> PROBLEM REQUIREMENTS:
Return the entries below word for word, from the very first line through the line that contains "Looking at the".

> ENTRIES:
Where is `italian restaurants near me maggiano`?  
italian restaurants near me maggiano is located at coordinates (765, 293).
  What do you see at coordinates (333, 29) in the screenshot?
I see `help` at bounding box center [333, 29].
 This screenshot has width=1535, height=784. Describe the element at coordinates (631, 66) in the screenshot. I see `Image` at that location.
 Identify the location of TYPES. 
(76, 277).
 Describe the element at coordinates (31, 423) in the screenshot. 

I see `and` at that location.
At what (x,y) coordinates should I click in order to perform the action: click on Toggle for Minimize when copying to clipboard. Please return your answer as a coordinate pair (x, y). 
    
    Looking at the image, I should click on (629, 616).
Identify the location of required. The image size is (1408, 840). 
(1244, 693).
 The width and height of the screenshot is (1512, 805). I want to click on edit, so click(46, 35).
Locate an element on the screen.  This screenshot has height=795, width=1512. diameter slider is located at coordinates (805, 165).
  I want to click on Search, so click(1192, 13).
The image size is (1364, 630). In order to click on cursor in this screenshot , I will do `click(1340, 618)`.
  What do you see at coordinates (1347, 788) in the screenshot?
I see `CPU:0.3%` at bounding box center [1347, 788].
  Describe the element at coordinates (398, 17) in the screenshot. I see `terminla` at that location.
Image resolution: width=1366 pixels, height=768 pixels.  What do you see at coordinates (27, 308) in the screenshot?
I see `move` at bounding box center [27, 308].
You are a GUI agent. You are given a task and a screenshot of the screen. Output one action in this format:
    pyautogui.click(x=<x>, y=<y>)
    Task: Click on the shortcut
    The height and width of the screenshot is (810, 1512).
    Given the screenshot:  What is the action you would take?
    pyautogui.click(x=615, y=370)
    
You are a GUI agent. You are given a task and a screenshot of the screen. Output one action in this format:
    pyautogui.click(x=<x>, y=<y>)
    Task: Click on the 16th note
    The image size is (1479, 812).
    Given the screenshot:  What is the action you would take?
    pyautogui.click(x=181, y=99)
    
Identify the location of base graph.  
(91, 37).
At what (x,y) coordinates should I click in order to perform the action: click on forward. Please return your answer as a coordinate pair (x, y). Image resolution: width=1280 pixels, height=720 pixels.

> RESPONSE:
Where is `italian restaurants near me maggiano`?  
italian restaurants near me maggiano is located at coordinates (765, 293).
  What do you see at coordinates (333, 29) in the screenshot?
I see `help` at bounding box center [333, 29].
 This screenshot has width=1535, height=784. Describe the element at coordinates (631, 66) in the screenshot. I see `Image` at that location.
 Identify the location of TYPES. 
(76, 277).
 Describe the element at coordinates (31, 423) in the screenshot. 

I see `and` at that location.
At what (x,y) coordinates should I click in order to perform the action: click on Toggle for Minimize when copying to clipboard. Please return your answer as a coordinate pair (x, y). 
    
    Looking at the image, I should click on (629, 616).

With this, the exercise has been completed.